Write out the material in full, matching each line exactly.

--- Dataset Enclosed Below ---

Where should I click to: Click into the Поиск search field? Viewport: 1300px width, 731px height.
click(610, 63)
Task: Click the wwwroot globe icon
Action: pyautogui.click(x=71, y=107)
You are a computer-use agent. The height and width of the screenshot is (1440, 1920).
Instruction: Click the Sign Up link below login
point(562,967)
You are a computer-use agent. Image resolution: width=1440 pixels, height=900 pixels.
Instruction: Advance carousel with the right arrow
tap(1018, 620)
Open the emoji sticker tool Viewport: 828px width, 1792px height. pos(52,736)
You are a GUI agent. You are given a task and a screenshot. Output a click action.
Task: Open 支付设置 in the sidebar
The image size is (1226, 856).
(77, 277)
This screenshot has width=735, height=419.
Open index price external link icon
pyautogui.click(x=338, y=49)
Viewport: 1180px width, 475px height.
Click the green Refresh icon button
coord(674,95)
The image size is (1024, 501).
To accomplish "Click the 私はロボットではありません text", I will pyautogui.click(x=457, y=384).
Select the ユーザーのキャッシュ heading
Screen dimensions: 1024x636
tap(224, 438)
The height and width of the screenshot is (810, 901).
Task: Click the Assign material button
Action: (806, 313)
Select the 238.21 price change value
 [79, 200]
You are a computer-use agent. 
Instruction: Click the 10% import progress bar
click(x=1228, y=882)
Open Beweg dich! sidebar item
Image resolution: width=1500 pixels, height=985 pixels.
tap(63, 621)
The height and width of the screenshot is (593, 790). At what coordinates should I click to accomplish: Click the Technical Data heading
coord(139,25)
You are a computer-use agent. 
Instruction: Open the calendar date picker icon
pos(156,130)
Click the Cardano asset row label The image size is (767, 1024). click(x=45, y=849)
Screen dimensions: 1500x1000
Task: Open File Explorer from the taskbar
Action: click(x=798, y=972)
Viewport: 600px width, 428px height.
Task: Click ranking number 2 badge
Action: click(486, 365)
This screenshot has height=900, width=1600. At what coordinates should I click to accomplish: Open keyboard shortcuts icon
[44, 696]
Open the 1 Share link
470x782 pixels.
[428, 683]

--- End of Enclosed Dataset ---

■ Solution below ■
Where should I click to: Click into the Поиск search field? Viewport: 1300px width, 731px height.
click(610, 63)
Task: Click the wwwroot globe icon
Action: pyautogui.click(x=71, y=107)
You are a computer-use agent. The height and width of the screenshot is (1440, 1920).
Instruction: Click the Sign Up link below login
point(562,967)
You are a computer-use agent. Image resolution: width=1440 pixels, height=900 pixels.
Instruction: Advance carousel with the right arrow
tap(1018, 620)
Open the emoji sticker tool Viewport: 828px width, 1792px height. pos(52,736)
You are a GUI agent. You are given a task and a screenshot. Output a click action.
Task: Open 支付设置 in the sidebar
The image size is (1226, 856).
(77, 277)
This screenshot has width=735, height=419.
Open index price external link icon
pyautogui.click(x=338, y=49)
Viewport: 1180px width, 475px height.
Click the green Refresh icon button
coord(674,95)
The image size is (1024, 501).
To accomplish "Click the 私はロボットではありません text", I will pyautogui.click(x=457, y=384).
Select the ユーザーのキャッシュ heading
Screen dimensions: 1024x636
tap(224, 438)
The height and width of the screenshot is (810, 901).
Task: Click the Assign material button
Action: (806, 313)
Select the 238.21 price change value
 [79, 200]
You are a computer-use agent. 
Instruction: Click the 10% import progress bar
click(x=1228, y=882)
Open Beweg dich! sidebar item
Image resolution: width=1500 pixels, height=985 pixels.
tap(63, 621)
The height and width of the screenshot is (593, 790). At what coordinates should I click to accomplish: Click the Technical Data heading
coord(139,25)
You are a computer-use agent. 
Instruction: Open the calendar date picker icon
pos(156,130)
Click the Cardano asset row label The image size is (767, 1024). click(x=45, y=849)
Screen dimensions: 1500x1000
Task: Open File Explorer from the taskbar
Action: click(x=798, y=972)
Viewport: 600px width, 428px height.
Task: Click ranking number 2 badge
Action: click(486, 365)
This screenshot has height=900, width=1600. At what coordinates should I click to accomplish: Open keyboard shortcuts icon
[44, 696]
Open the 1 Share link
470x782 pixels.
[428, 683]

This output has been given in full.